(TASK INPUT begins)

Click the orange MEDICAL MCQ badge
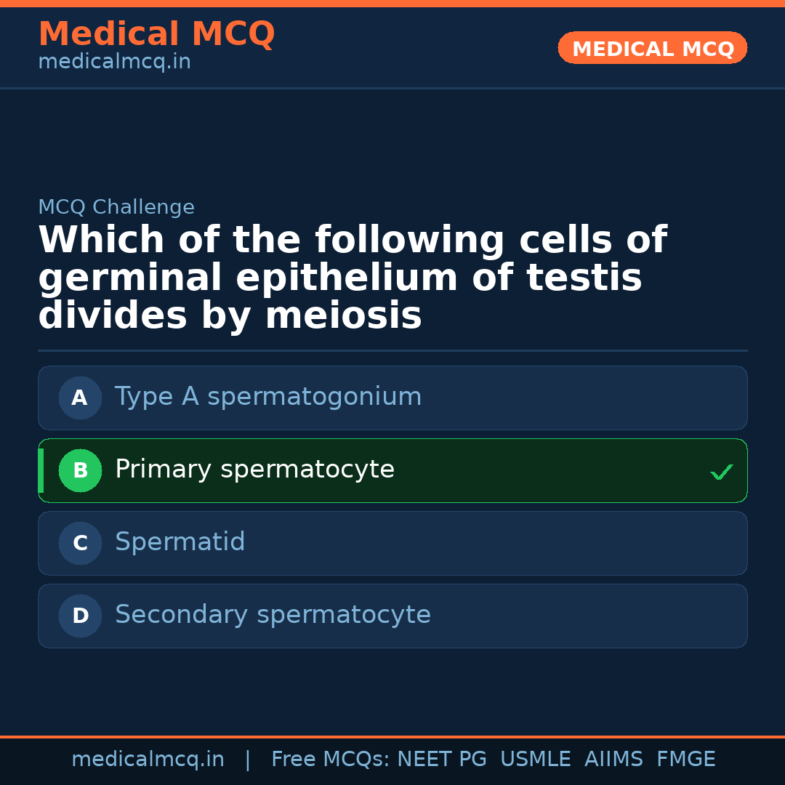The height and width of the screenshot is (785, 785). (x=652, y=49)
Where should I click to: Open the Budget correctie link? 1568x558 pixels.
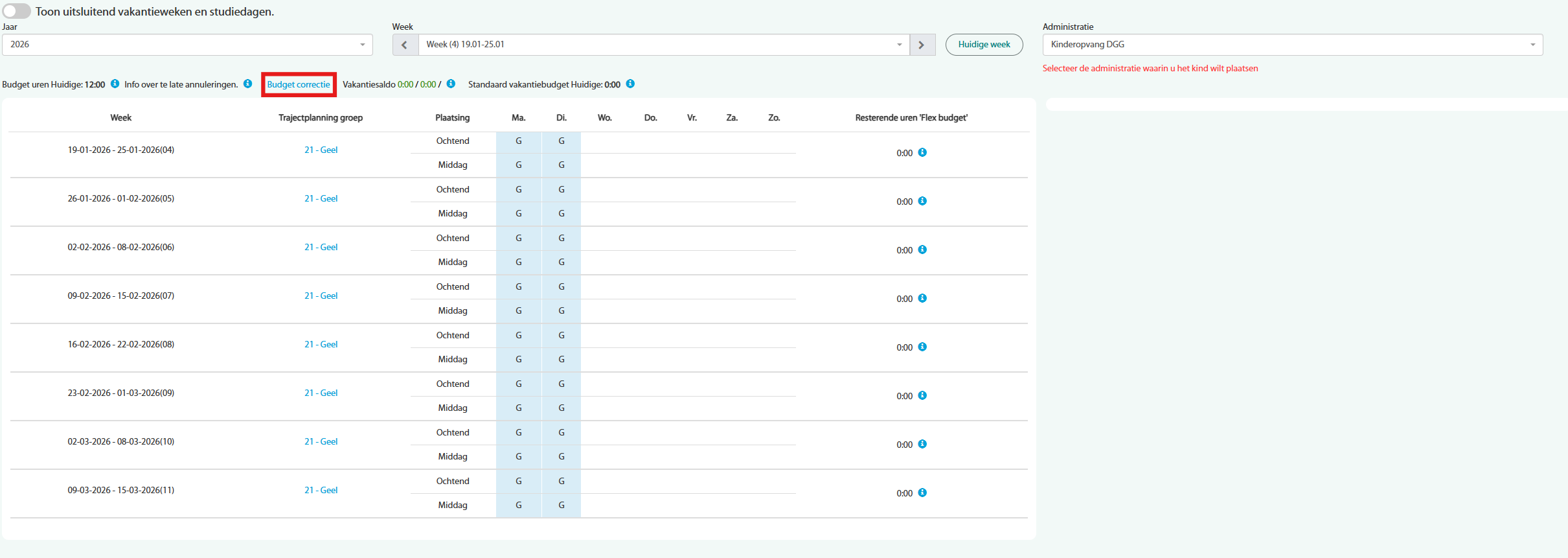tap(299, 85)
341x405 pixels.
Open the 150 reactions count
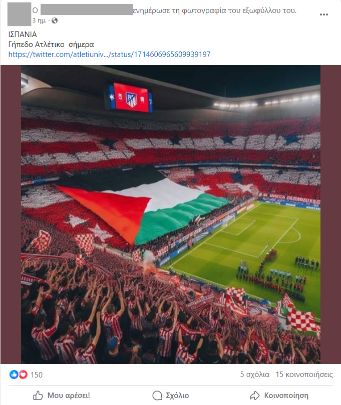[37, 375]
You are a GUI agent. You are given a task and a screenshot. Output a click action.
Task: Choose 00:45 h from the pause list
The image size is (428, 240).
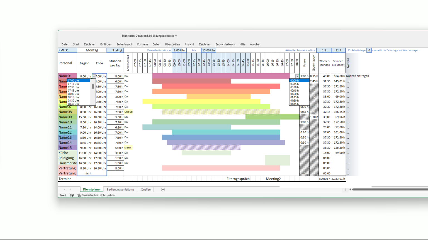[x=295, y=91]
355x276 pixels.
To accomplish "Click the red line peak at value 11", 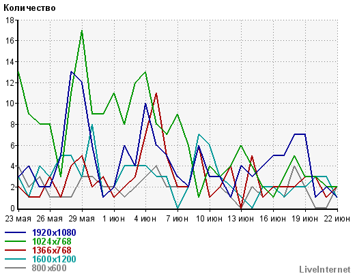I will [156, 93].
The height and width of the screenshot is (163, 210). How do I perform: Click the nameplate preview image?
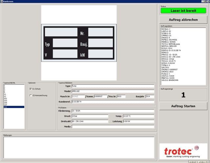coord(79,43)
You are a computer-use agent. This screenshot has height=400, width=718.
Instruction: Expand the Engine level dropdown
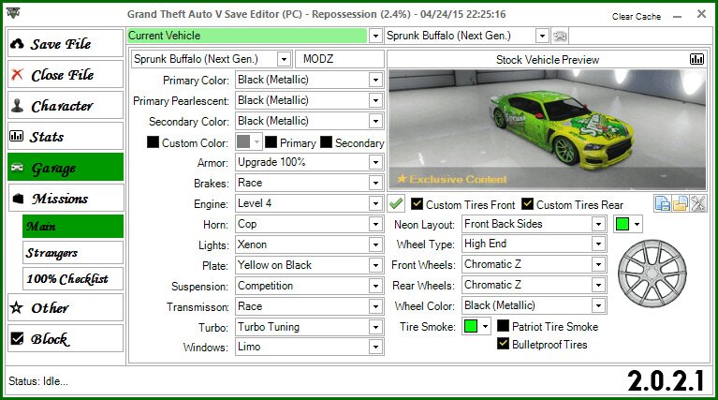[x=375, y=203]
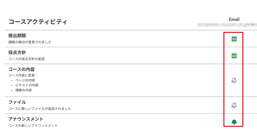Click the text コースに新しいファイルが追加されました

click(x=40, y=109)
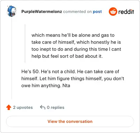Click the reply arrow icon
140x133 pixels.
(x=43, y=107)
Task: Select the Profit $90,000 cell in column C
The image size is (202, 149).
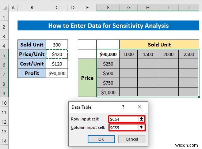Action: [x=57, y=73]
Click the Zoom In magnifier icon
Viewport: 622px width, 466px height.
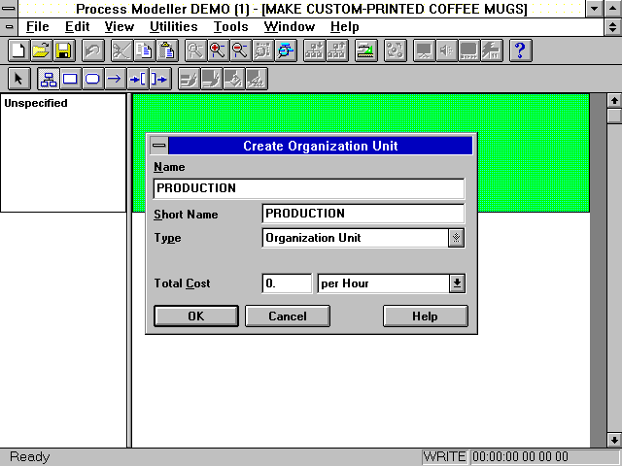point(218,50)
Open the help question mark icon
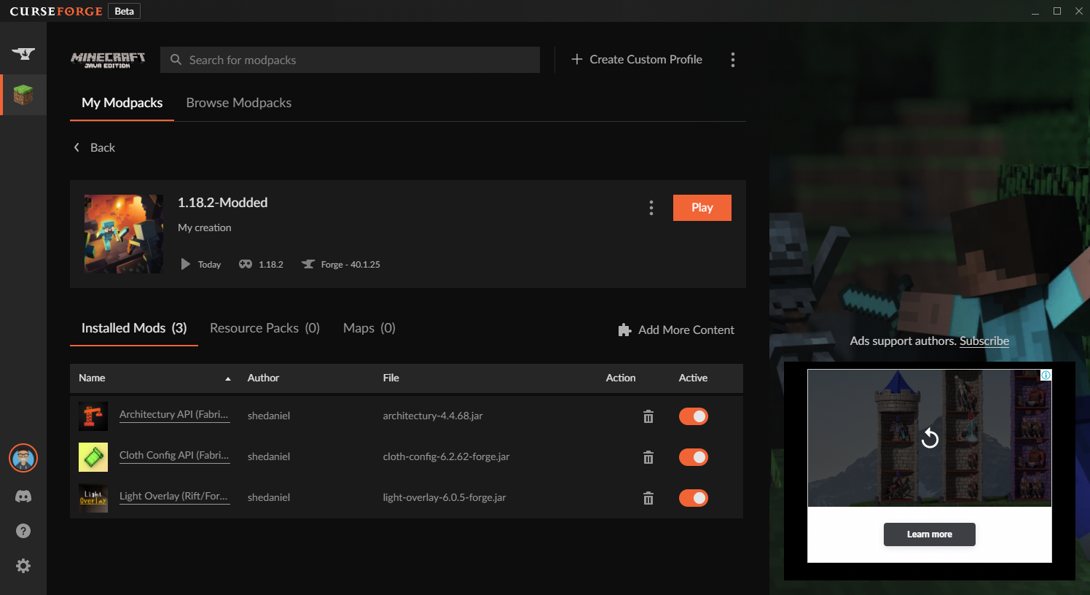Viewport: 1090px width, 595px height. click(23, 531)
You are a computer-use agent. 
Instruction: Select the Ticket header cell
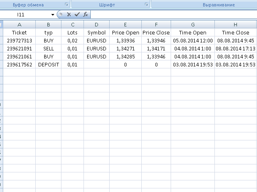pyautogui.click(x=19, y=32)
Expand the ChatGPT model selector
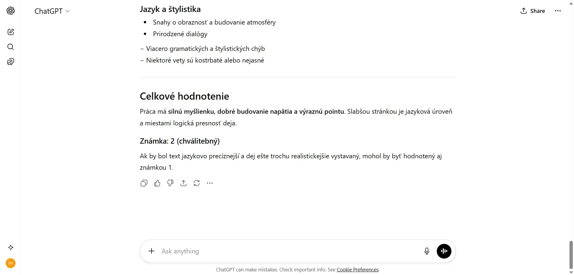Screen dimensions: 574x275 [52, 11]
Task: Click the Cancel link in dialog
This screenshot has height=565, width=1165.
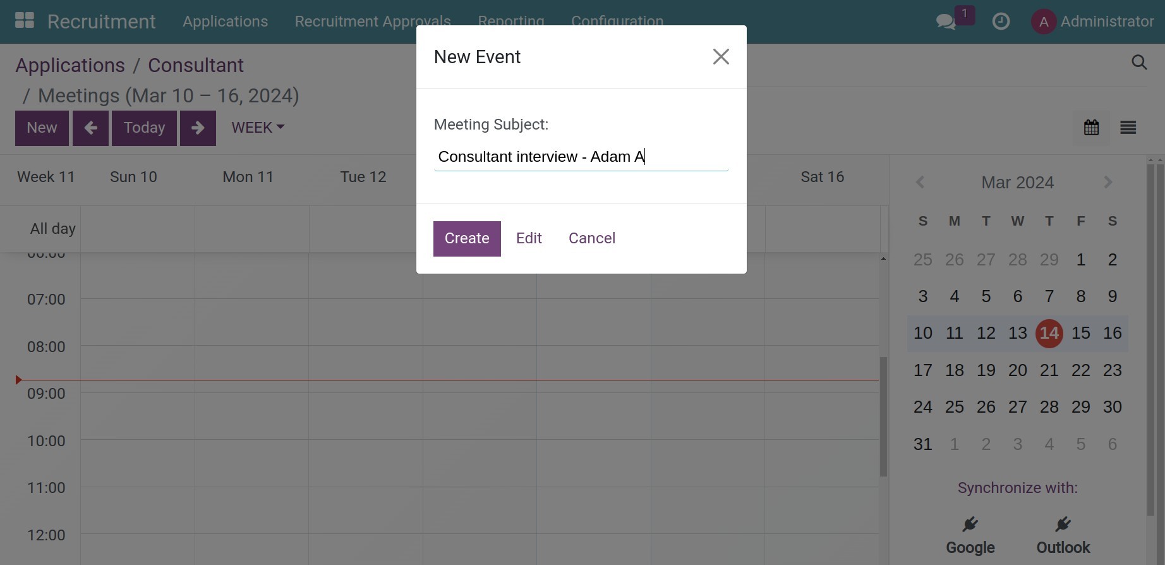Action: 591,238
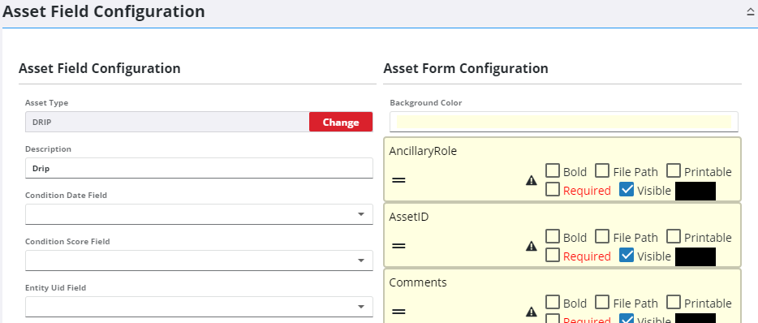This screenshot has height=323, width=758.
Task: Enable Printable for Comments field
Action: point(674,302)
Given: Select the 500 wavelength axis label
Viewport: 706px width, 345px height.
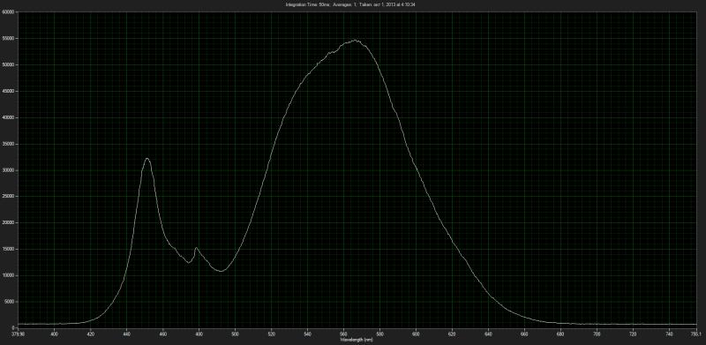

(TASK INPUT ends)

__ACTION ITEM__
Go through the entries above and copy each line holding the string "agent".

__RESULT__
You are a GUI agent. You are given a task and a screenshot. Output a click action.
You are a computer-use agent. This screenshot has height=400, width=718.
You are a computer-use agent. 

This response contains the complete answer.